> Activity:
The result should be every line in the data below that carries the string "click".

> Dataset records:
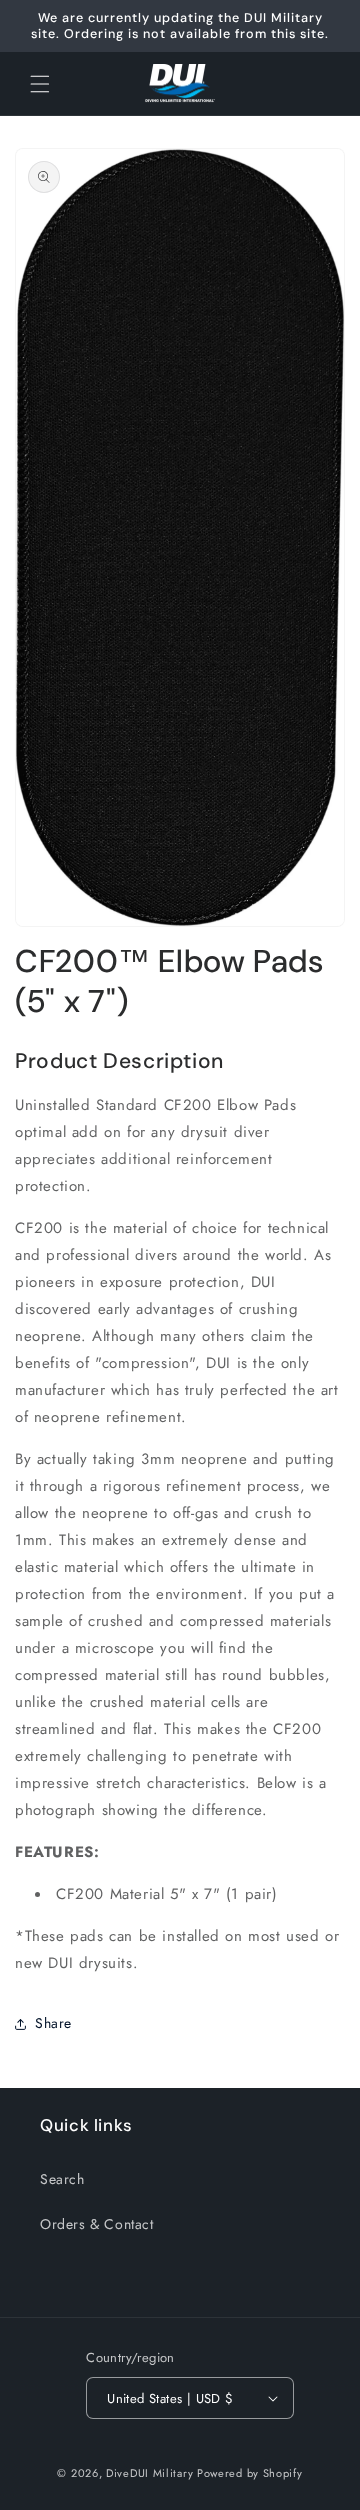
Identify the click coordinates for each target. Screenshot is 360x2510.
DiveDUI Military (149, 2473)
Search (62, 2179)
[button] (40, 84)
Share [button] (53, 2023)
...
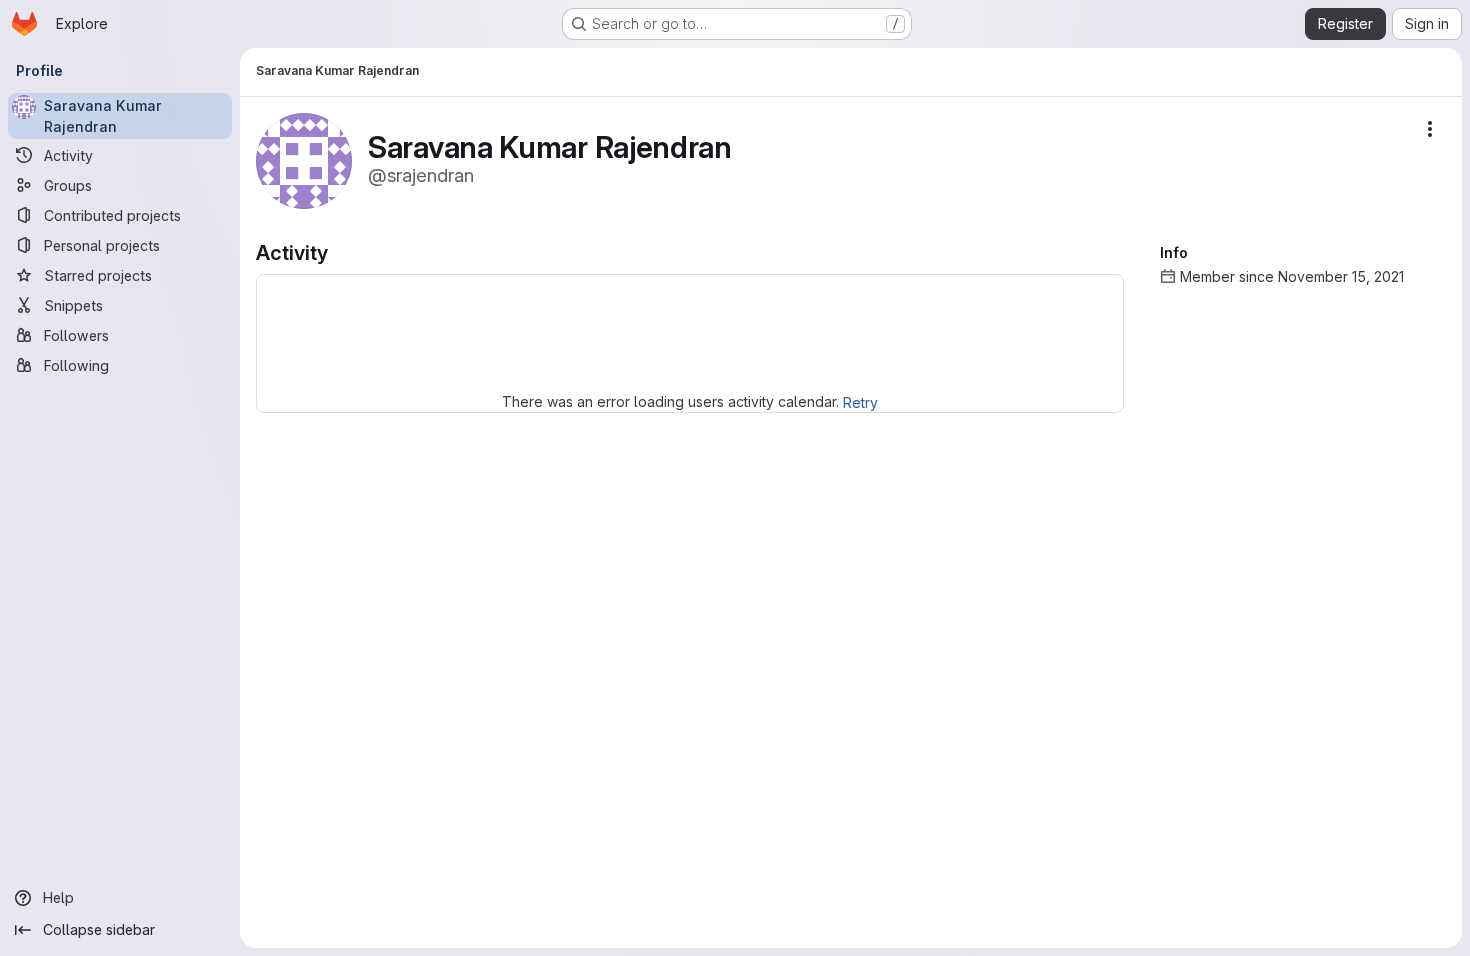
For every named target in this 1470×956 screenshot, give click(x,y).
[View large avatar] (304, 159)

> The answer:
Identify the click coordinates for each target. Screenshot is 360x2510.
For every named target in this 1470×956 screenshot, give click(x,y).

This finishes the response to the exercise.